◆ **What is expected**
Copy out every record precisely.

Start of Input data

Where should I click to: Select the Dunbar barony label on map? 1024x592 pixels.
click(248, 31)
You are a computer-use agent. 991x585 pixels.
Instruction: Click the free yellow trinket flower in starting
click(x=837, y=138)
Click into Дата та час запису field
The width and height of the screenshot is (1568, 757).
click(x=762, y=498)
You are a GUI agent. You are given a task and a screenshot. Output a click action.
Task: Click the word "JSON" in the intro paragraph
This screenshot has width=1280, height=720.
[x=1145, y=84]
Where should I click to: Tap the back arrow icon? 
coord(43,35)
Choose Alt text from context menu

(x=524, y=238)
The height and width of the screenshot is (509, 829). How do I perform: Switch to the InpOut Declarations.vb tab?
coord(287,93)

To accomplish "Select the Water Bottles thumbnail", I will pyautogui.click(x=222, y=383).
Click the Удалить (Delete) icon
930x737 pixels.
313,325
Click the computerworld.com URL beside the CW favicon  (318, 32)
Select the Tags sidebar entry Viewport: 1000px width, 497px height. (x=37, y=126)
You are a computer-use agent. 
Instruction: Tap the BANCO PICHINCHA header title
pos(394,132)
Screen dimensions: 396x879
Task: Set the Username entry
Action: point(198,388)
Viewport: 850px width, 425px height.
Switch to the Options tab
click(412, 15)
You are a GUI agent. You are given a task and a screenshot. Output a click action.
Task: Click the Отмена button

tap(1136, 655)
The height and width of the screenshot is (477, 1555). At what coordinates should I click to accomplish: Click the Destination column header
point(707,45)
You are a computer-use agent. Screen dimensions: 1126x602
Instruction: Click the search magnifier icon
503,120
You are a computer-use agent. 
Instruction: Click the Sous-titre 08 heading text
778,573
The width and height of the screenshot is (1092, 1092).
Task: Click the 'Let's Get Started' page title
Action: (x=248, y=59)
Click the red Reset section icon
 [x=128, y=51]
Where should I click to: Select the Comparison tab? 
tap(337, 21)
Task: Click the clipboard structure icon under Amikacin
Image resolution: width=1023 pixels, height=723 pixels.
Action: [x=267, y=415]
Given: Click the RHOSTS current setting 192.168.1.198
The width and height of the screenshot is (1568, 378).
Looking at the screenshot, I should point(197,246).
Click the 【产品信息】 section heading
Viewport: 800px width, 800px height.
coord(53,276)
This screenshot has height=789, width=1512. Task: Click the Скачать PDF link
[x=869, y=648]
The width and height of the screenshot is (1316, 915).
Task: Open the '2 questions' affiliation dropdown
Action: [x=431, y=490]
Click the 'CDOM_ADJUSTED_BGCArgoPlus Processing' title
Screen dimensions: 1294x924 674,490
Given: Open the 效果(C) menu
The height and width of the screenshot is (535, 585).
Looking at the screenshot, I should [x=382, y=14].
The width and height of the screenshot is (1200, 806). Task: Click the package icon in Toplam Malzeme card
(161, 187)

End of Input data

◆ **Exercise output**
Where should I click to: Select the Dunbar barony label on map? 1024x592 pixels.
click(248, 31)
You are a computer-use agent. 991x585 pixels.
Instruction: Click the free yellow trinket flower in starting
click(x=837, y=138)
Click into Дата та час запису field
The width and height of the screenshot is (1568, 757).
click(x=762, y=498)
You are a GUI agent. You are given a task and a screenshot. Output a click action.
Task: Click the word "JSON" in the intro paragraph
This screenshot has width=1280, height=720.
[x=1145, y=84]
Where should I click to: Tap the back arrow icon? 
coord(43,35)
Choose Alt text from context menu

(x=524, y=238)
The height and width of the screenshot is (509, 829). How do I perform: Switch to the InpOut Declarations.vb tab?
coord(287,93)

To accomplish "Select the Water Bottles thumbnail", I will pyautogui.click(x=222, y=383).
Click the Удалить (Delete) icon
930x737 pixels.
313,325
Click the computerworld.com URL beside the CW favicon  (318, 32)
Select the Tags sidebar entry Viewport: 1000px width, 497px height. (x=37, y=126)
You are a computer-use agent. 
Instruction: Tap the BANCO PICHINCHA header title
pos(394,132)
Screen dimensions: 396x879
Task: Set the Username entry
Action: point(198,388)
Viewport: 850px width, 425px height.
Switch to the Options tab
click(412, 15)
You are a GUI agent. You are given a task and a screenshot. Output a click action.
Task: Click the Отмена button

tap(1136, 655)
The height and width of the screenshot is (477, 1555). At what coordinates should I click to accomplish: Click the Destination column header
point(707,45)
You are a computer-use agent. Screen dimensions: 1126x602
Instruction: Click the search magnifier icon
503,120
You are a computer-use agent. 
Instruction: Click the Sous-titre 08 heading text
778,573
The width and height of the screenshot is (1092, 1092).
Task: Click the 'Let's Get Started' page title
Action: (x=248, y=59)
Click the red Reset section icon
 [x=128, y=51]
Where should I click to: Select the Comparison tab? 
tap(337, 21)
Task: Click the clipboard structure icon under Amikacin
Image resolution: width=1023 pixels, height=723 pixels.
Action: [x=267, y=415]
Given: Click the RHOSTS current setting 192.168.1.198
The width and height of the screenshot is (1568, 378).
Looking at the screenshot, I should point(197,246).
Click the 【产品信息】 section heading
Viewport: 800px width, 800px height.
coord(53,276)
This screenshot has height=789, width=1512. Task: Click the Скачать PDF link
[x=869, y=648]
The width and height of the screenshot is (1316, 915).
Task: Open the '2 questions' affiliation dropdown
Action: [x=431, y=490]
Click the 'CDOM_ADJUSTED_BGCArgoPlus Processing' title
Screen dimensions: 1294x924 674,490
Given: Open the 效果(C) menu
The height and width of the screenshot is (535, 585).
Looking at the screenshot, I should [x=382, y=14].
The width and height of the screenshot is (1200, 806). Task: Click the package icon in Toplam Malzeme card
(161, 187)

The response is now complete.